Moço, você já voltou, levante-se, vamos andar um pouco pela praça para você se adaptar a vida normal, como se qualquer vida fosse normal não é?? Passamos a andar e falar de futilidades, ele fugia de todas as minhas perguntas como qualquer moça que não estivesse a fim de você faria, simplesmente ignorando as perguntas e mudando de assunto rapidamente. Perguntei sobre a vida pessoal, as respostas foram vagas, apenas disse que morava aqui e ali, e que sua missão era mostrar o futuro ao mundo, mas como o mundo não acreditava nele, bastava que uma ou outra pessoa cresse e visse o que lhe era reservado.
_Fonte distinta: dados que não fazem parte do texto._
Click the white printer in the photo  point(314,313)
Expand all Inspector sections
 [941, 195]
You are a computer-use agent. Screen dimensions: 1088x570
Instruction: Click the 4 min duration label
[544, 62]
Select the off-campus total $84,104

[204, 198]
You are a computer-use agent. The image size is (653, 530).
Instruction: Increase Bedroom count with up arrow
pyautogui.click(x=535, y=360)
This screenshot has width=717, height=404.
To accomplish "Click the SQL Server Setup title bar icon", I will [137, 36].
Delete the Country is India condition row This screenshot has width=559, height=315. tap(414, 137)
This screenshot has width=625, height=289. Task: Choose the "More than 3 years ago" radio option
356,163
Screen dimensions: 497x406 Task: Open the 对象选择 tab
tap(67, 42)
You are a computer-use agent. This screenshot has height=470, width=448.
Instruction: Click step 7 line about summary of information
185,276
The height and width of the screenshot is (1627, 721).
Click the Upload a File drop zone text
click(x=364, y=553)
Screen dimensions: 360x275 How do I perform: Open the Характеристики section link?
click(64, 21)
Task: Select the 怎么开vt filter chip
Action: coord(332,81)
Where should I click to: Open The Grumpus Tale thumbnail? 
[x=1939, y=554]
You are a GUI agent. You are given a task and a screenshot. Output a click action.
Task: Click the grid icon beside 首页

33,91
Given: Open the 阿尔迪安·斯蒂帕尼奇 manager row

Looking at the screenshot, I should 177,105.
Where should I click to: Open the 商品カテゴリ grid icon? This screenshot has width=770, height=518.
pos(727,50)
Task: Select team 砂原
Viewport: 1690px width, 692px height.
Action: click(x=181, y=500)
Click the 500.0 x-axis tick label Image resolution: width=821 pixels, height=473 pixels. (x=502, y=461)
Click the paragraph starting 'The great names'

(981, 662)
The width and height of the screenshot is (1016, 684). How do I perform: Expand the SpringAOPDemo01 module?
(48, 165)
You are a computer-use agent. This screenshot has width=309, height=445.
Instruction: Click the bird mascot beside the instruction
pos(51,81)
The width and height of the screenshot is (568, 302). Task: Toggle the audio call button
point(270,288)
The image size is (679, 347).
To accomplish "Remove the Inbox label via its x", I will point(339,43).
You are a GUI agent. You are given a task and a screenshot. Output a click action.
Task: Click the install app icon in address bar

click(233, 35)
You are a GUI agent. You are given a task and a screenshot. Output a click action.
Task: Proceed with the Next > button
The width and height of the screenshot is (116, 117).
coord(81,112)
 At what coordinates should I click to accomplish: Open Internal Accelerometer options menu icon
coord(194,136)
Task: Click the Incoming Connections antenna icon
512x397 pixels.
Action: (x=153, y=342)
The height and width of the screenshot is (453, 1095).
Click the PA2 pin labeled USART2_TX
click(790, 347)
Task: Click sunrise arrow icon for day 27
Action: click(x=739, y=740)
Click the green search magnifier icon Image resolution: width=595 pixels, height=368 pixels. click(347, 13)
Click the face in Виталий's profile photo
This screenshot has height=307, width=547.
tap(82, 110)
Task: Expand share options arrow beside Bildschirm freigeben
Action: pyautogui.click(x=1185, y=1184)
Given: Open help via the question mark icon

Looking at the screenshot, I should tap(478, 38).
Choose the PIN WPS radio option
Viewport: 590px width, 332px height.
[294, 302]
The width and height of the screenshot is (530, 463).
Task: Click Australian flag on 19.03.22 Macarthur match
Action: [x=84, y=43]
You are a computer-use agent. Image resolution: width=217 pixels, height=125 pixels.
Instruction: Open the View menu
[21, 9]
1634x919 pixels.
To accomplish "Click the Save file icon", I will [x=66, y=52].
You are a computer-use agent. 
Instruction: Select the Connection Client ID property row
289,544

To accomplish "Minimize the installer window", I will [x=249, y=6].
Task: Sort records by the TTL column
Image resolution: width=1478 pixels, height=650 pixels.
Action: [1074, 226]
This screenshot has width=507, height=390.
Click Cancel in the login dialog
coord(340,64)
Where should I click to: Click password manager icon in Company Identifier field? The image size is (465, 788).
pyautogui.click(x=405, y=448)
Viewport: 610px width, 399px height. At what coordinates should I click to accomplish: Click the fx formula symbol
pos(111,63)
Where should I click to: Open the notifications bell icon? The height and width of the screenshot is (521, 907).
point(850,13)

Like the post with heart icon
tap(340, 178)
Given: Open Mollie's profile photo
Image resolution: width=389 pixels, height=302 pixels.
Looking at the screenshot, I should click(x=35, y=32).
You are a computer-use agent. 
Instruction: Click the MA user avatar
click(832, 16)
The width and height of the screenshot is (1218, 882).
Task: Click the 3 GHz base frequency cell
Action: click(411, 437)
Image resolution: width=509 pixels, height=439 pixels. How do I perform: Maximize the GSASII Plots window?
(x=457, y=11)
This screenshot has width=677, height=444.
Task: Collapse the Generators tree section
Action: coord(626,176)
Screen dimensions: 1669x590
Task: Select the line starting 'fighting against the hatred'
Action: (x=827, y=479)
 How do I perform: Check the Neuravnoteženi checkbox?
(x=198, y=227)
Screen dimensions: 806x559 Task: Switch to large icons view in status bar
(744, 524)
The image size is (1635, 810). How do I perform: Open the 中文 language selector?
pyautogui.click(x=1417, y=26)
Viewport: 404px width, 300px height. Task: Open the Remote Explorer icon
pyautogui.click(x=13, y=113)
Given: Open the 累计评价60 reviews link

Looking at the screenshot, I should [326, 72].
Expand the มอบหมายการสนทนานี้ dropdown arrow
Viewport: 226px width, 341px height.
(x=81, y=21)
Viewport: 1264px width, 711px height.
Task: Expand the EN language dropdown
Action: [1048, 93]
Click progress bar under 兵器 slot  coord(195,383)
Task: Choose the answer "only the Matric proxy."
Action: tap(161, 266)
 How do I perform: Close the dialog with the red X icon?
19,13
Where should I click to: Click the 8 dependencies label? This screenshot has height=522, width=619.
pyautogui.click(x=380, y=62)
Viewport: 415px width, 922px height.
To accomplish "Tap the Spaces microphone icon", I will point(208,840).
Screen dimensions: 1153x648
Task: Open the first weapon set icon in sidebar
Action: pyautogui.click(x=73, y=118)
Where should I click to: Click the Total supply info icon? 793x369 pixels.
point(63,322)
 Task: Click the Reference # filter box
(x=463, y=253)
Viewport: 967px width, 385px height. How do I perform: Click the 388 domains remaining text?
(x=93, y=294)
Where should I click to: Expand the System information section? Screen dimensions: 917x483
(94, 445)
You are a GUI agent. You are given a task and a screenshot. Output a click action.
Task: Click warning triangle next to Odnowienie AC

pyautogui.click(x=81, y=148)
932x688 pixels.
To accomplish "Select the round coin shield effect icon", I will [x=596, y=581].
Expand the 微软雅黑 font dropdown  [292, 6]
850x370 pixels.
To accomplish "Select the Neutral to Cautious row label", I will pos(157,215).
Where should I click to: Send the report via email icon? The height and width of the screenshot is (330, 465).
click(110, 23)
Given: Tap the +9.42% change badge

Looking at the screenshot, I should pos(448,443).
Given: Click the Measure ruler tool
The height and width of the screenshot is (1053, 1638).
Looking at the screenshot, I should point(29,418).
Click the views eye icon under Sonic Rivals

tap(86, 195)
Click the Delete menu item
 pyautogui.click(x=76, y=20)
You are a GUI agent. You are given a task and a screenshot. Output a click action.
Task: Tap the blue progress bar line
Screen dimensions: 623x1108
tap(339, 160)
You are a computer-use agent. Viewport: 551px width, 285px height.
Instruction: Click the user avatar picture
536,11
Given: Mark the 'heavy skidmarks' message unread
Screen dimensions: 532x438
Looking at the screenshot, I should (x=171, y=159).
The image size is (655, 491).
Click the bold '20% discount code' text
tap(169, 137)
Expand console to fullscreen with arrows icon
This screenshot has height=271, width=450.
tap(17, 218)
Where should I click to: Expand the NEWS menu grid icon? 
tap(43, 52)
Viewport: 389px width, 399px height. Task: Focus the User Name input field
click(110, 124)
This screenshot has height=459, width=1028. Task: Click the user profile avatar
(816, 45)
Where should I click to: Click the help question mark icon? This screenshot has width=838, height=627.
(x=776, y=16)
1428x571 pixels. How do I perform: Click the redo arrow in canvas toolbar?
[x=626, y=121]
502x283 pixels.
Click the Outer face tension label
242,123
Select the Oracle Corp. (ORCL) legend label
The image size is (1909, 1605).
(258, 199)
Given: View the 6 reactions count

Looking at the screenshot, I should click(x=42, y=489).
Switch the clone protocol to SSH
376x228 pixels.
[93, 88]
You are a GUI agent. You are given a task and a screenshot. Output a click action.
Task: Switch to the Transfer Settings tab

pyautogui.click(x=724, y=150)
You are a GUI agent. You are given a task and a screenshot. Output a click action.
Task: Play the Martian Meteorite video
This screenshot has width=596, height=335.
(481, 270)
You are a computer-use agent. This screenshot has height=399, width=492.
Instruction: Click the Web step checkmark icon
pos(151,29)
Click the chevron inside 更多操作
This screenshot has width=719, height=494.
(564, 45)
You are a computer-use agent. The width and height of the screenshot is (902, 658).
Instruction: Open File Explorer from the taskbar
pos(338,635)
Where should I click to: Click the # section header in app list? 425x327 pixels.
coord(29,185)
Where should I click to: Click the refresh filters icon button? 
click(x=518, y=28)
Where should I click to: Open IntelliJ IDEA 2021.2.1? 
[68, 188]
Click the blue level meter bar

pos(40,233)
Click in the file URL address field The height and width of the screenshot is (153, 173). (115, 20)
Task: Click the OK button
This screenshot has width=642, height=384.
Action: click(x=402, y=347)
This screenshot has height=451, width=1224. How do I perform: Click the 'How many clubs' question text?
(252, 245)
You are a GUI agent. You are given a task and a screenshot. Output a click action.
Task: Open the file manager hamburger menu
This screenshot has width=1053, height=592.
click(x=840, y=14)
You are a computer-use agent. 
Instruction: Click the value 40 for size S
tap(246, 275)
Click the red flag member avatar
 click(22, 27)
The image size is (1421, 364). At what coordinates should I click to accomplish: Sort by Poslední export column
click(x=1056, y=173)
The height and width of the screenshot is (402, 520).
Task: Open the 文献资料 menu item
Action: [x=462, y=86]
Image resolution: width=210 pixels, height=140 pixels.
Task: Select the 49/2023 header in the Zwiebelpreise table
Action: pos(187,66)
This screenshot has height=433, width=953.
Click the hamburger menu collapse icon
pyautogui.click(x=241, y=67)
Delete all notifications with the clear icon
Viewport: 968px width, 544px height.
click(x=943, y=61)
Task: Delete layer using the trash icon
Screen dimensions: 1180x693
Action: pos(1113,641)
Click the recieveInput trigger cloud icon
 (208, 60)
Calei-me e passei a pensar no que vivi naqueles quinze minutos com aquele homem, vivenciei meu passado ( o que é mais fácil ), e cheguei a conclusão de que não terei aquele futuro a não ser que eu mesmo o faça, ele não virá de mão beijada. Quando me viro para perguntar o nome da padroeira da cidade, não vejo o homem ao meu lado, mas em outro banco amparado por uma moça, vou até lá e ouço: Pai, você não pode mais ficar andando assim no sol, sem comer, vamos pra casa, vamos. Ao encarar os olhos verdes da filha desse homem, estanquei, com o sol em meus olhos a silhueta que minha retina gravou, colou-se em minha memória e tive a certeza de que a conhecia antes mesmo de ver-lhe o rosto. _ È você !... foi o que consegui balbuciar, e um sorriso lindo iluminou a minha alma ( agora eu sei o que é um deja-vu ), e um outro sorriso me respondeu _ Sim!, o som do sim mais doce que já ouvi.

Olhando para a nave da igreja rememoro o meu futuro que hoje se inicia, e ouvindo a música que anuncia a chegada da noiva, volto meu olhar para a porta do templo e aguardo a chegada dela em companhia de seu pai, agora sem turbante, manto ou sacola.

Ao recebê-la, tomo para mim além do amor que sua alma emana, toda a minha vida, passada, presente e futura, agora afiançada e abençoada pelo homem de Deus, beijo a minha esposa com autorização do reverendo e de seu pai, ergo-a em meu colo e corro para a escadaria da igreja para receber a chuva de arroz em nossos cabelos.